The faces in the Unification Ministry may change but the goal remains the same, find a way to avoid sanctions to send bulk cash transfers to North Korea:
“I’ll actively look for ways to restart the Mount Kumgang tour project,” he said while visiting Jejin Station in Goseong, northeast of Seoul, near the Demilitarized Zone that separates two Koreas. “The resumption of the tour program will send a message of peace on the Korean Peninsula and revive the economy of border regions.”
The minister also said he will go ahead with plans to reconnect the rail network to North Korea in a bid to create a new economic order on the Korean Peninsula.
During his confirmation hearing earlier this month, Lee said he would look for a “creative solution” to restart the tour program to North Korea’s scenic mountains in the form of individual tours as a way to improve inter-Korean relations without violating international sanctions imposed on Pyongyang.
Started in 2003, the project was suspended after a South Korean tourist was shot dead near the mountain resort in 2008. The program’s formal resumption requires a sanctions waiver, as it involves bulk cash transfer to the North.
South Korea’s Unification Minister nominee has essentially said that he plans to find ways to work around sanctions to pay off North Korea:
The government has hinted that it will seek to revamp the beleaguered South Korea-U.S. working group, a forum to coordinate North Korea-related issues, as part of its plan to push for more inter-Korean cooperation.
The organization, set up in November 2018, has taken flak for allegedly hindering progress in inter-Korean ties due to its excessively harsh standards adopted on Pyongyang, and there have been growing calls here for restructuring its operation or even dismantling it.

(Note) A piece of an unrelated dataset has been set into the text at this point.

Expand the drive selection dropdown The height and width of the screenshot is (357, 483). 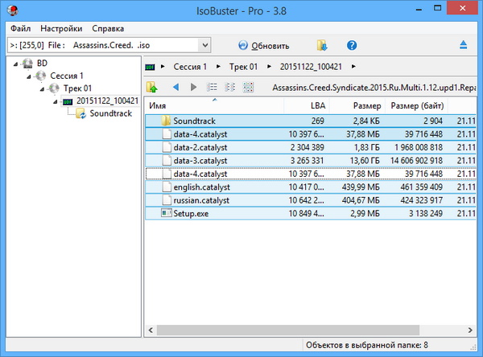[x=203, y=46]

Lee In-young, the unification minister nominee, said Monday that he plans to distinguish what the government can do on its own with the North from what it can do under the format of the working group.
“If I take office, I will review what the working group has done so far and take additional measures (to promote inter-Korean exchanges and cooperation), based on my ideas regarding inter-Korean affairs,” Lee told reporters upon arriving at the Office of Inter-Korean Dialogue to prepare for his National Assembly confirmation hearing.
You can read more at the link, but as I have been saying this is why the Kim regime blew up the Inter-Korean Liaison Office; to force North Korea to separate from the U.S.’s North Korea policy and violate sanctions. If South Korea finds ways to violate sanctions that will be a green light to other nations to do so as well.